What you need to know to reduce health insurance premium costs
A December 2015 Bureau of Labor Statistics report indicates that wages and salaries averaged $23.06 per hour worked and accounted for 68.7 percent of employee compensation costs, while benefits averaged $10.52 and accounted for the remaining 31.3 percent. Taking up almost a third of the total cost to pay an employee, employers are looking for new ways to reduce these benefits costs. For more detail on how much benefits cost a company, click here to read our blog post about it.
With benefits accounting for 31.3 percent of employee compensation costs, the majority of employers cited cost control as their most important benefits objective according to MetLife.

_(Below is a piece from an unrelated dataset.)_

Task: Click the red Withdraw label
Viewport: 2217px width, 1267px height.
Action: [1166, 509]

One of the most common approaches to reducing costs is allowing benefit brokers or consultants to assist with the shopping process. By staying with the same carrier year after year, premiums will no doubt rise. However, by getting quotes from multiple insurance carriers, employers have a greater opportunity to find the same or better coverage for a lower price.

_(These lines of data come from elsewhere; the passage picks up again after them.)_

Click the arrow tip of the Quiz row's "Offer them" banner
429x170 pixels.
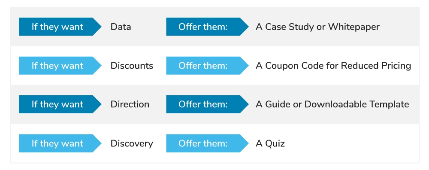245,143
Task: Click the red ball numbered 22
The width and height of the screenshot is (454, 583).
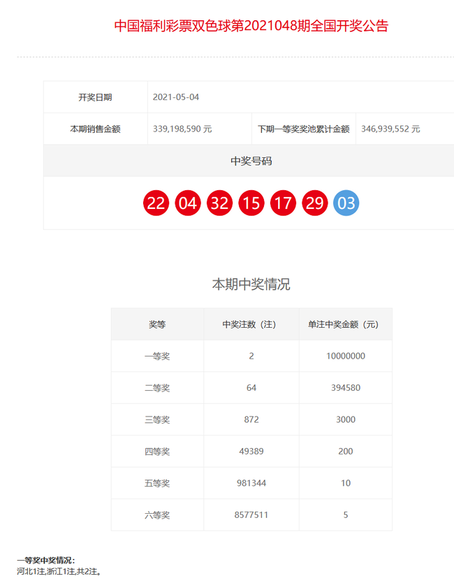Action: [156, 203]
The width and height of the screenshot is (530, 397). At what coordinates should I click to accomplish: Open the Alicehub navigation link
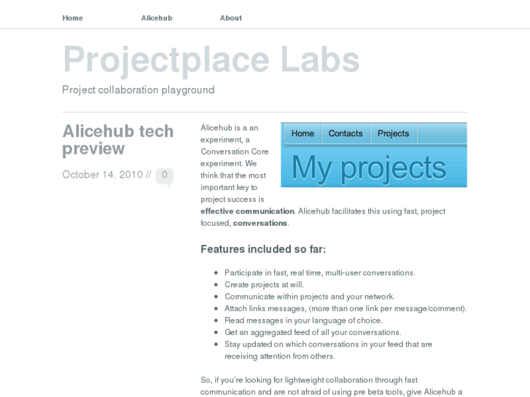coord(157,18)
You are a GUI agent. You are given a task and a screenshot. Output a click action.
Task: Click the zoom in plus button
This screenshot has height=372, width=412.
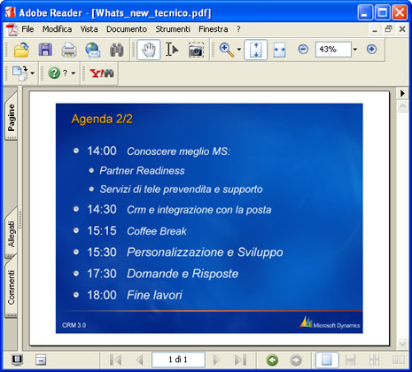(371, 49)
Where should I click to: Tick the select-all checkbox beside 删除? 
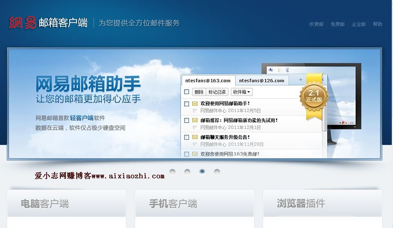tap(187, 92)
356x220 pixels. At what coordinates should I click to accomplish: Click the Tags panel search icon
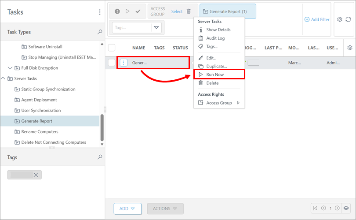click(x=100, y=157)
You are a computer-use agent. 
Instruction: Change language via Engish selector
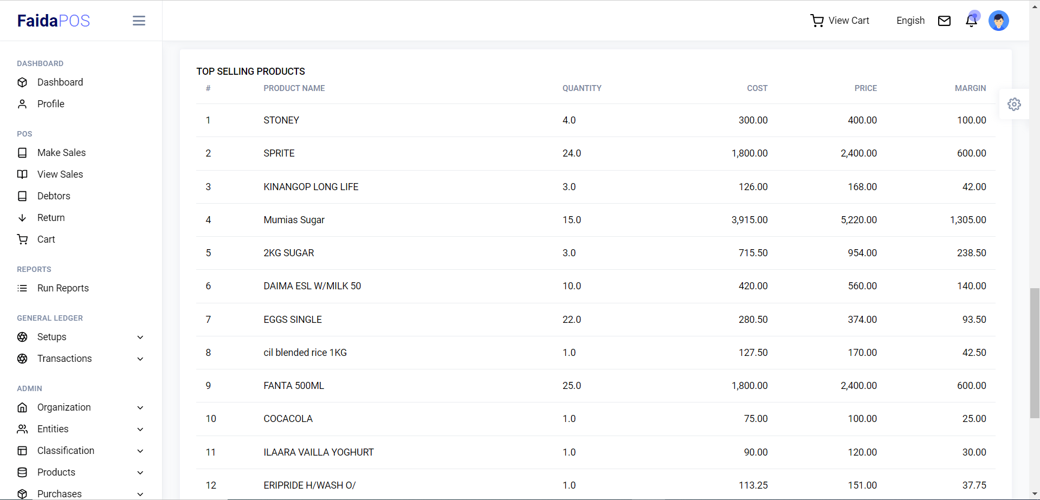point(910,21)
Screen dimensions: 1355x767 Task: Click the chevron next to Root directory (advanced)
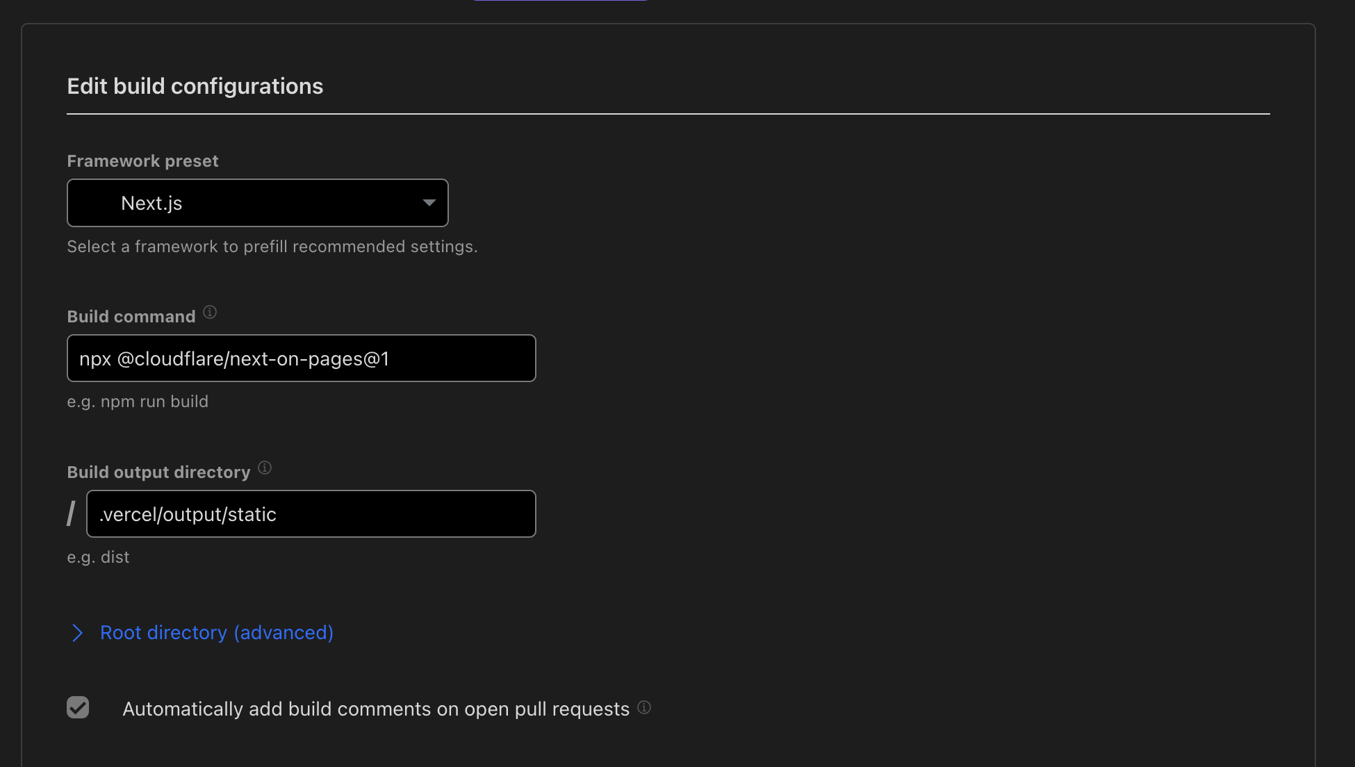pyautogui.click(x=77, y=633)
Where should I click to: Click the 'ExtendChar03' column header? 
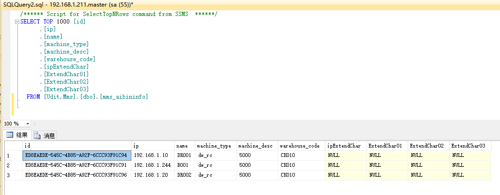468,146
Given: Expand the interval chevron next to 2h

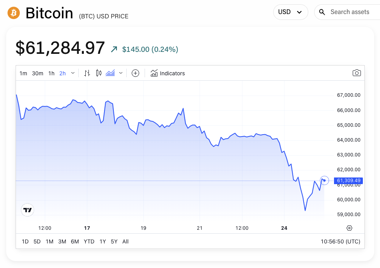Looking at the screenshot, I should click(x=72, y=73).
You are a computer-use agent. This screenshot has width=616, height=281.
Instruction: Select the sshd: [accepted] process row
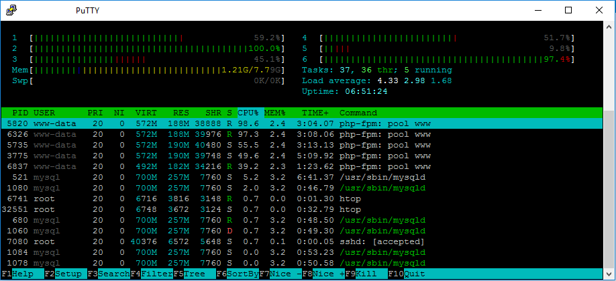point(302,241)
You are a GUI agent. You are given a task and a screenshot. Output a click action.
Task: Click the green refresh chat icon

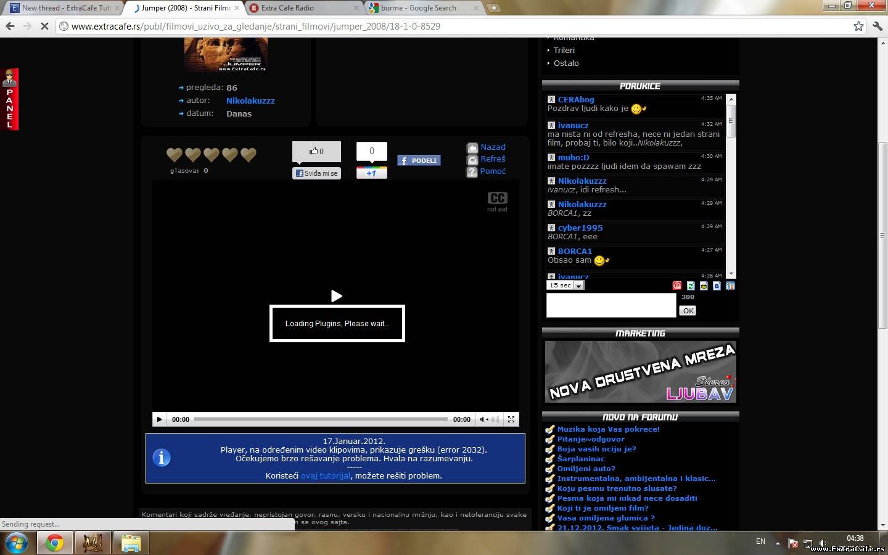[x=691, y=286]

Other approaches to combating these costs lie in the health plans themselves, for instance:
- High deductible health plans (HDHPs) are a common option due to their lower premiums and higher deductibles. Of those companies providing benefits, a PwC survey says 83 percent of companies offer an HDHP. Typically, these types of plans are coupled with a health savings account (HSA) or health reimbursement account (HRA).
- Consumer-driven health plans (CDHPs) allow consumers to use HSAs, HRAs, or other payment options to pay for routine medical expenses instead of paying the high insurance premiums of traditional plans. CDHPs may sound like HDHPs, however a CDHP will not protect patients from catastrophic medical expenses.

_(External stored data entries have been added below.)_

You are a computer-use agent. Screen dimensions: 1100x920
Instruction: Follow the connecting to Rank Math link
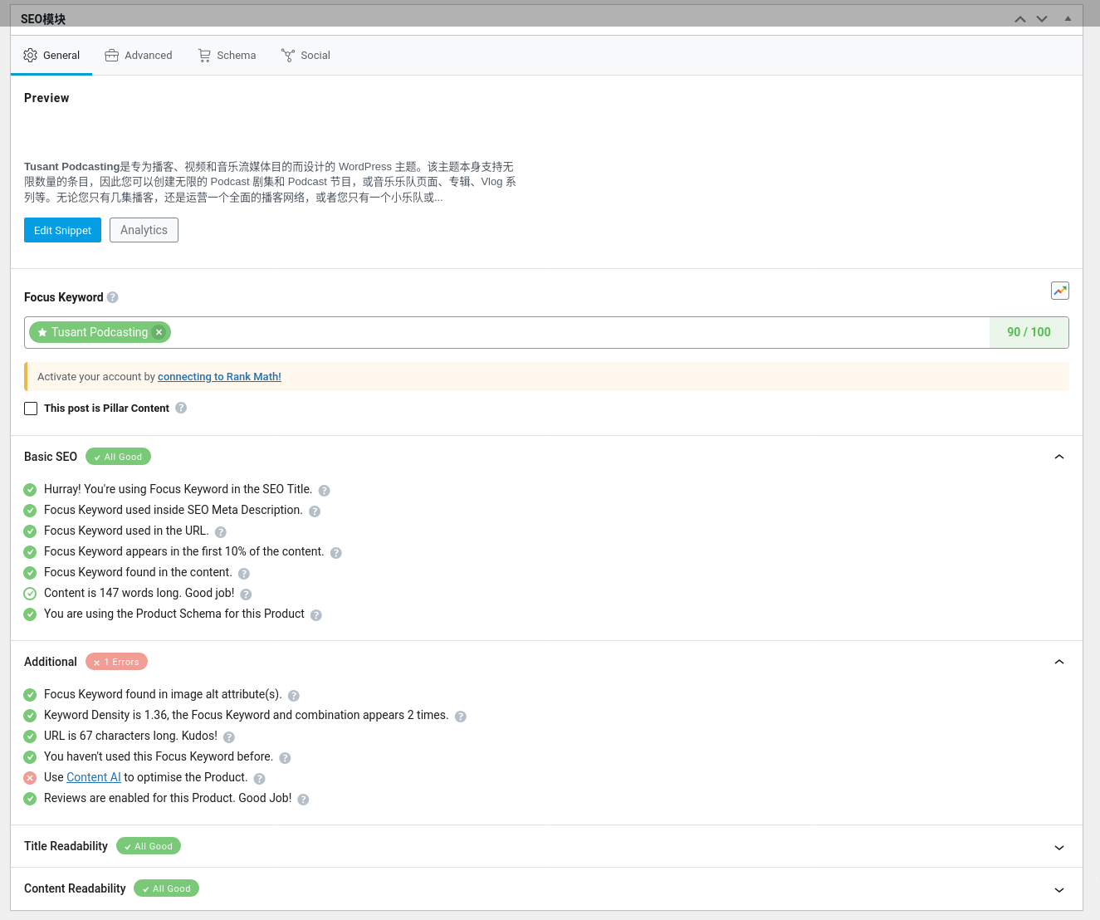[x=219, y=377]
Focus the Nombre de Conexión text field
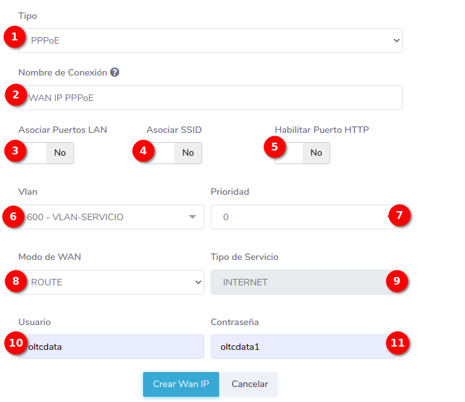Screen dimensions: 465x402 pyautogui.click(x=215, y=98)
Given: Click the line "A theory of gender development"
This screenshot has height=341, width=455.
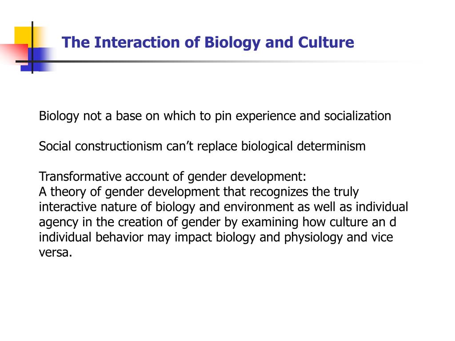Looking at the screenshot, I should (199, 192).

- Defined contribution health plans are not actually health insurance plans, but are a way for employees to reimburse themselves for individual health insurance plans that they choose and pay out of pocket. Companies give each employee a fixed dollar amount for reimbursement towards those plans.
- Self-funded plans are also gaining traction with larger employers because if there are less claims than anticipated, the employer may keep the extra surplus of funds in most instances. With traditional plans, the health insurance carrier bills upfront based on expected claims, and if there are less claims, there are no refunds or credits to the employer. Companies can also hold premium dollars until they’re used for claims, allowing them to collect interest.
It’s also anticipated that hospital networks will continue to make attempts to cut out the health insurance carriers entirely and come out with their own health plans. This has already been done by Piedmont Healthcare and Sutter Health. A 2011 survey of 100 hospital leaders by health research firm Advisory Board Co. found that 20% of them intended to market an insurance plan. In 2010, around 10% of community hospitals owned, or were part of systems that owned, health plans, according to the American Hospital Association.
Another approach to trimming costs are health insurance exchanges, over 40 percent of employers say that they somewhat or strongly agree that health insurance exchanges offer new low cost-saving options.